The exercise: Put the records below into a numbered list, skipping any blank lines. Leave the pictures out of your answer.

Data listing:
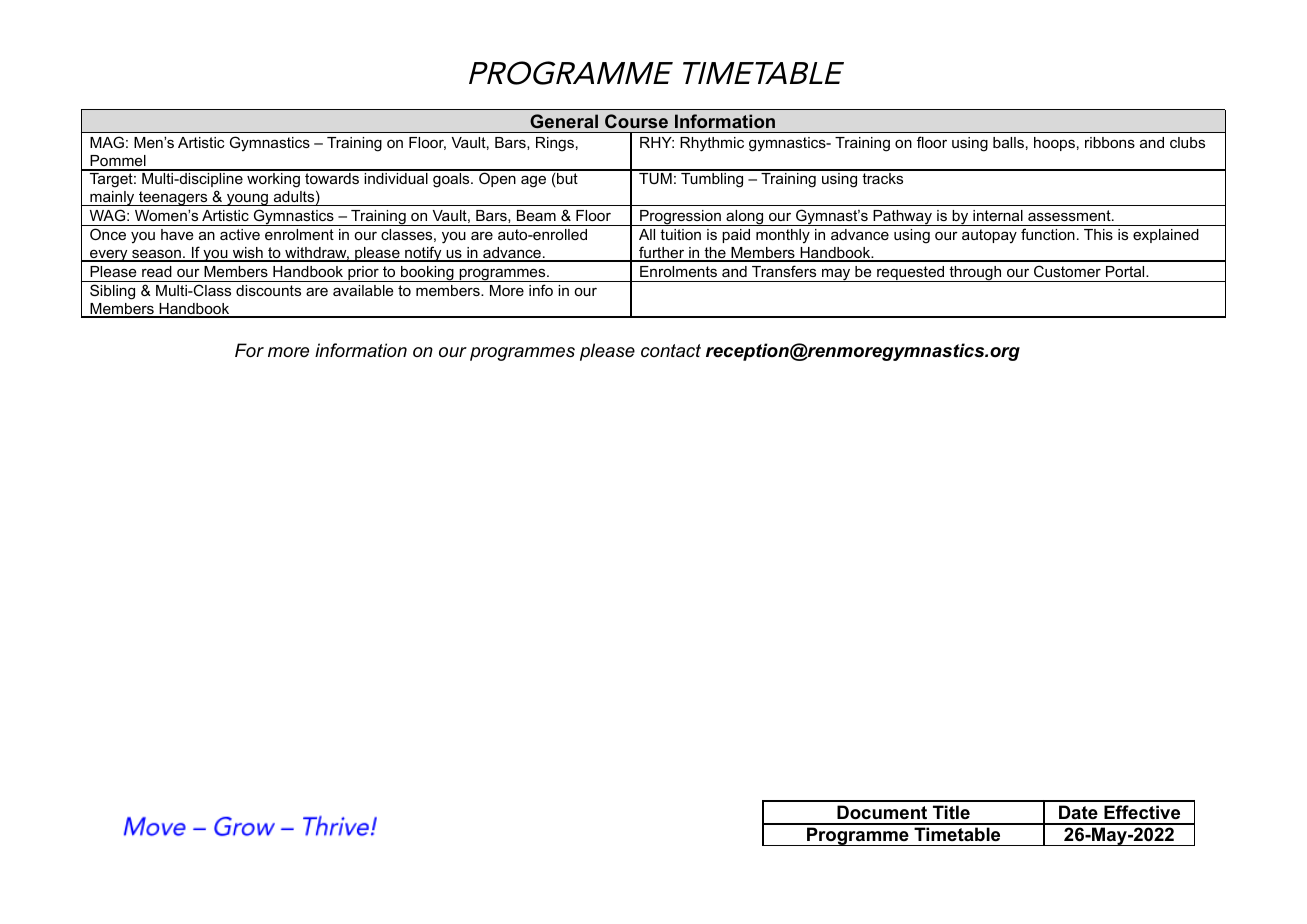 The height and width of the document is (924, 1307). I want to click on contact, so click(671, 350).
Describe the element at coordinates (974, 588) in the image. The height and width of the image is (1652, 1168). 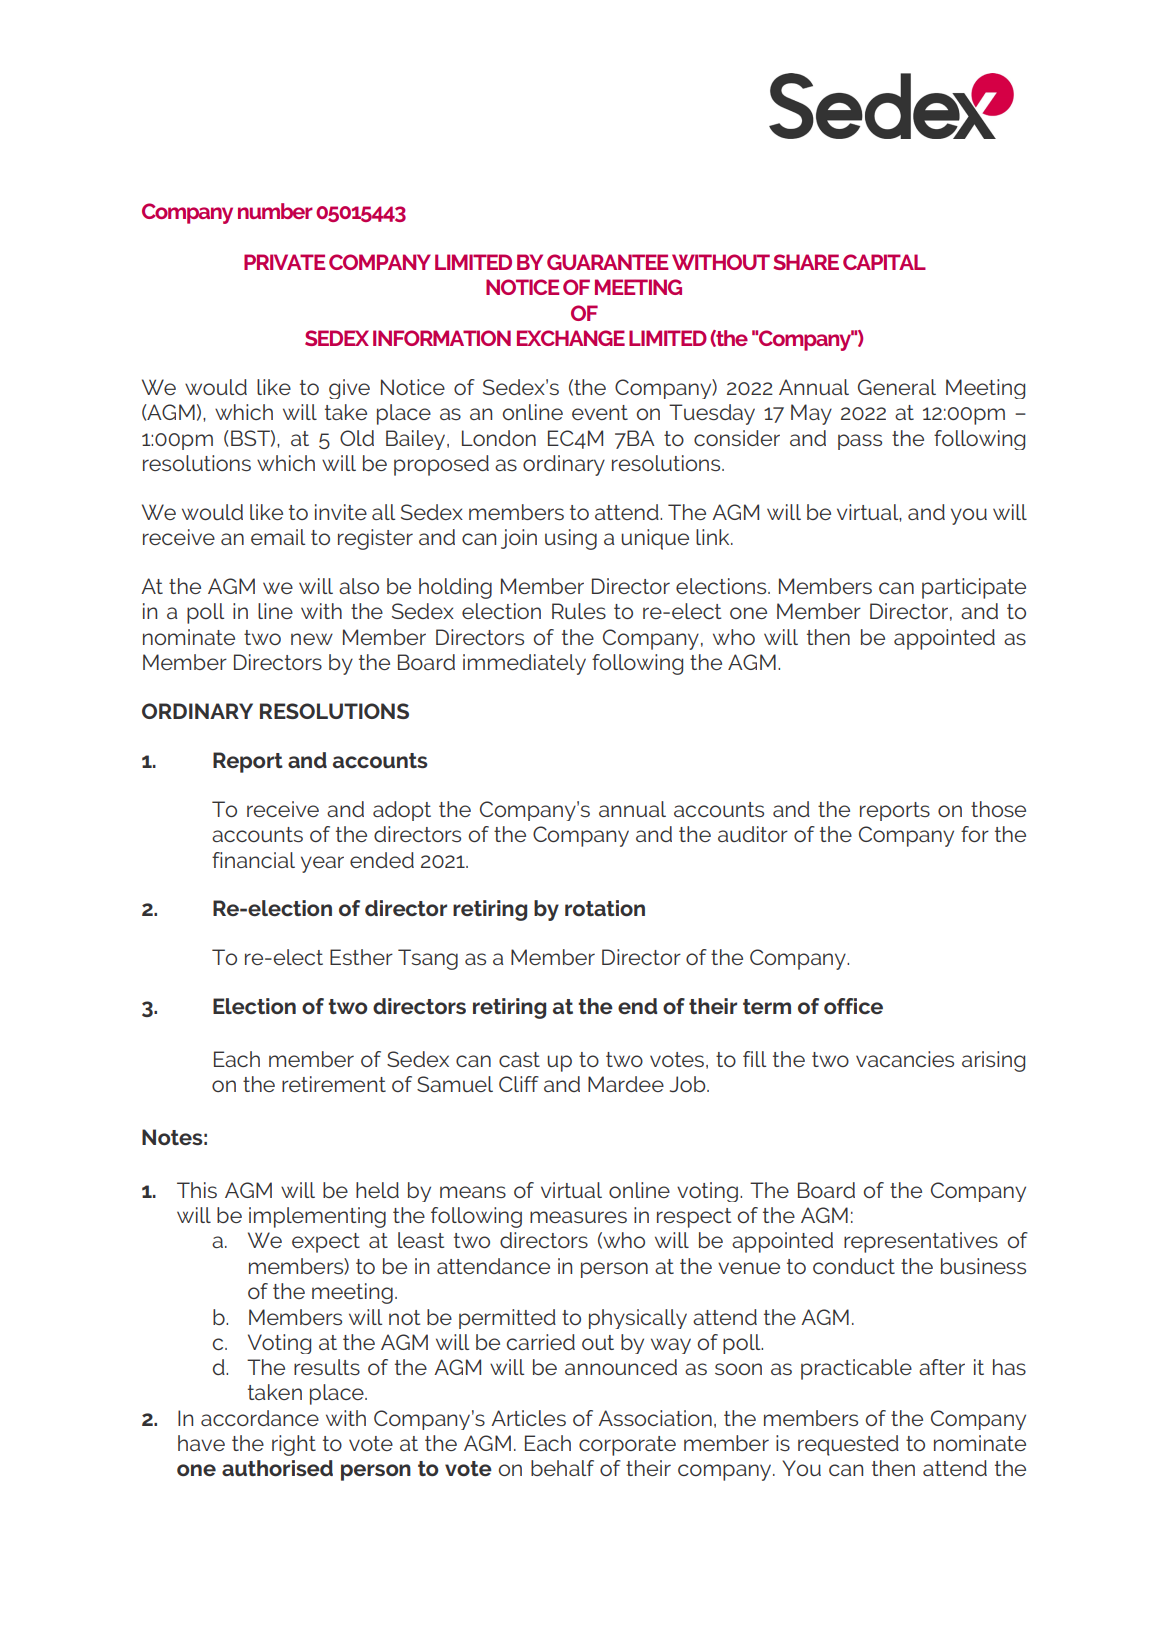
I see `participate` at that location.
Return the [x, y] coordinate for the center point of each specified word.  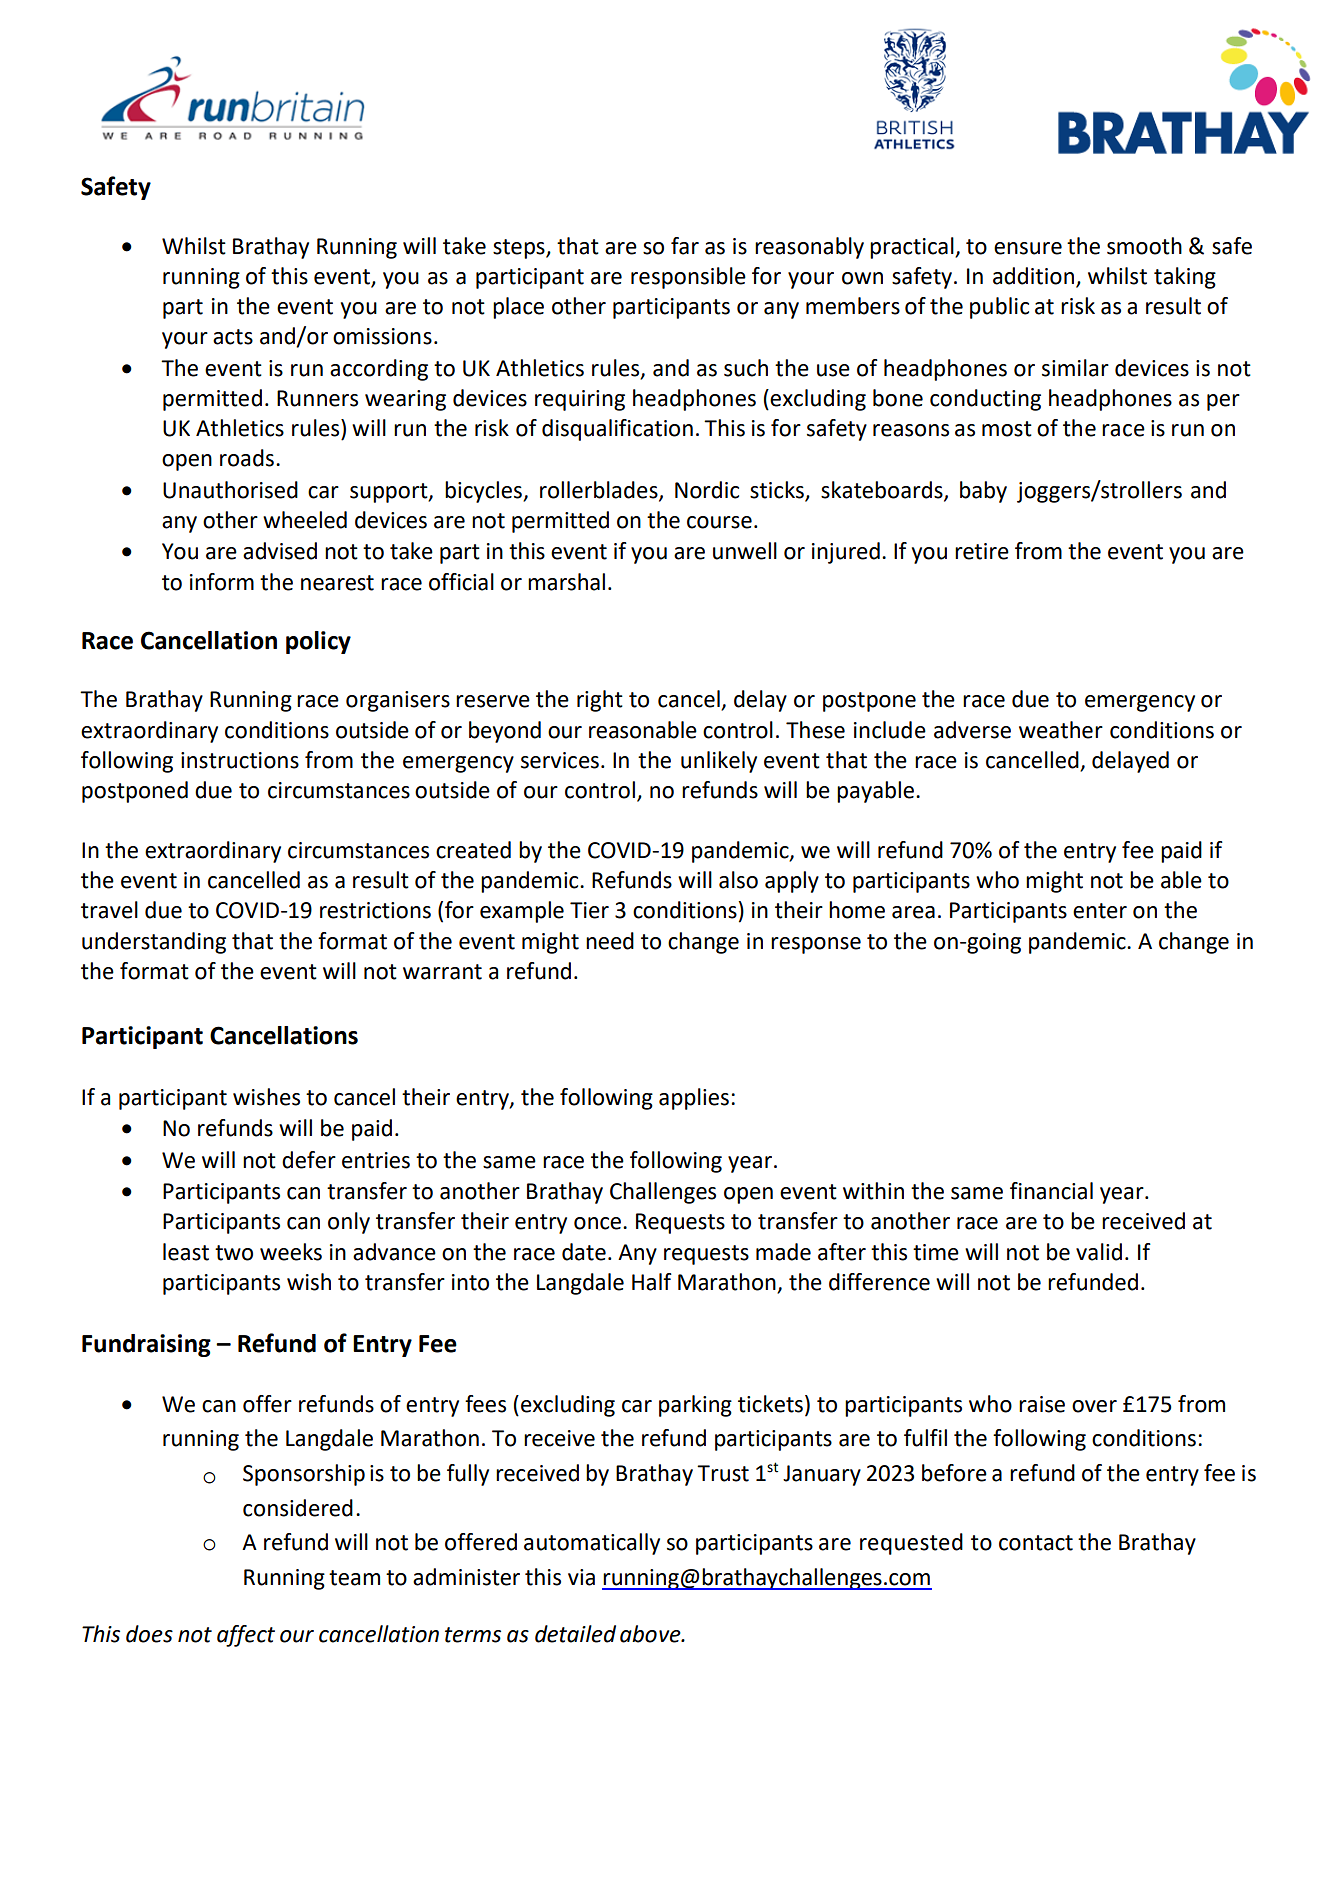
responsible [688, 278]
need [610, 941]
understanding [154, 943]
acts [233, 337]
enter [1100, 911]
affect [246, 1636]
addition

Task result:
1.  The height and width of the document is (924, 1307). I want to click on contact, so click(671, 350).
2. Describe the element at coordinates (974, 588) in the image. The height and width of the image is (1652, 1168). 
3. I see `participate` at that location.
4. Return the [x, y] coordinate for the center point of each specified word.  
5. responsible [688, 278]
6. need [610, 941]
7. understanding [154, 943]
8. acts [233, 337]
9. enter [1100, 911]
10. affect [246, 1636]
11. addition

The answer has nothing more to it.